● **Assigned task**: Print every line of the listing below, starting with the line that holds "[Wishlist] (247, 19)" and going on through the line that holds "Gift Cards (250, 4)", both included, and print nothing else.
--- START ---
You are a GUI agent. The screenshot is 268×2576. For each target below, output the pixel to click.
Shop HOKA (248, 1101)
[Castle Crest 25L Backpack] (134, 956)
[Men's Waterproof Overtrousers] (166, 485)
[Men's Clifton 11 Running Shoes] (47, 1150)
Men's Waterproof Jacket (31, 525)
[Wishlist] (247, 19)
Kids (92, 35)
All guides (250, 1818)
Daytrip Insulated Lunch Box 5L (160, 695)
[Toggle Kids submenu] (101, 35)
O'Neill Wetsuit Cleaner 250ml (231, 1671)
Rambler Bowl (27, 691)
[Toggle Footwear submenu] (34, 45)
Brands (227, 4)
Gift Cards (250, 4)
--- END ---
--- START ---
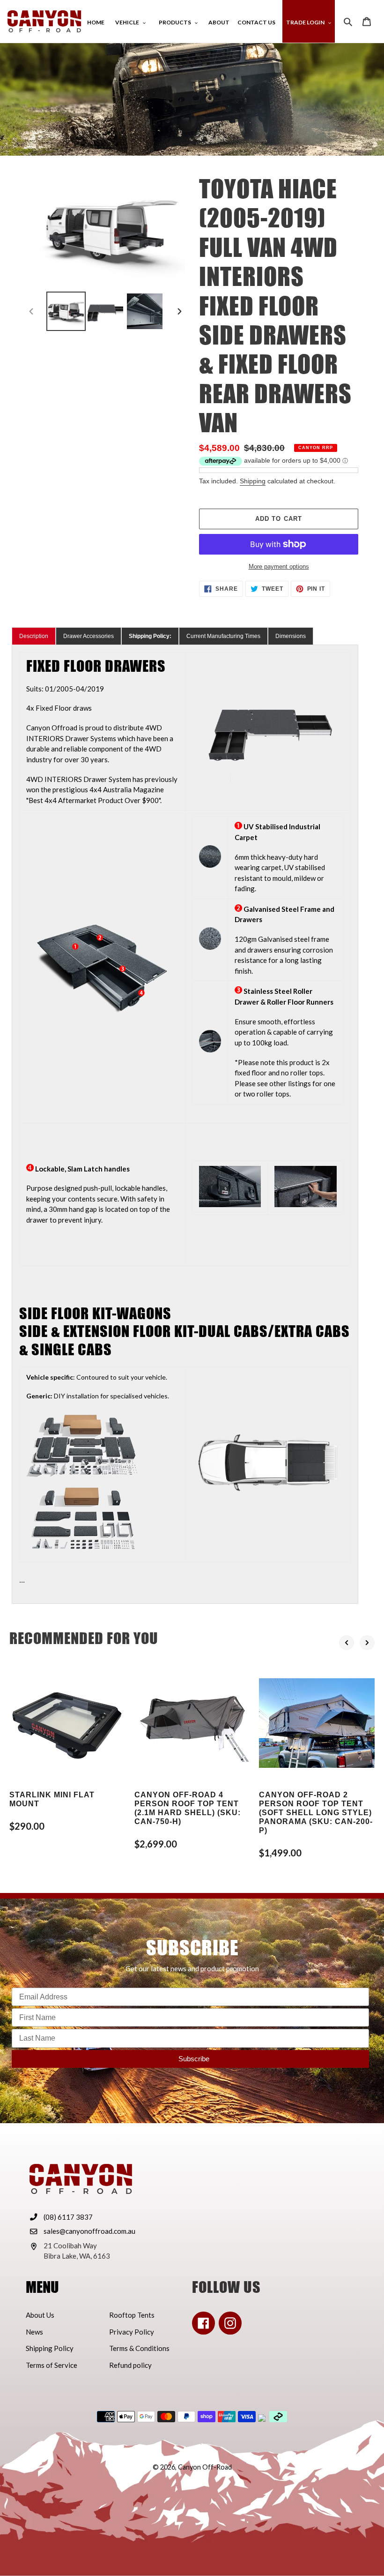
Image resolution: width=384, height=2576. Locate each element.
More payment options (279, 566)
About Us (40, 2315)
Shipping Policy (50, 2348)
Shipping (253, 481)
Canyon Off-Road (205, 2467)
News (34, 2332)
--- END ---
● **Worked solution**:
[Wishlist] (247, 19)
Kids (92, 35)
All guides (250, 1818)
Daytrip Insulated Lunch Box 5L (160, 695)
[Toggle Kids submenu] (101, 35)
O'Neill Wetsuit Cleaner 250ml (231, 1671)
Rambler Bowl (27, 691)
[Toggle Footwear submenu] (34, 45)
Brands (227, 4)
Gift Cards (250, 4)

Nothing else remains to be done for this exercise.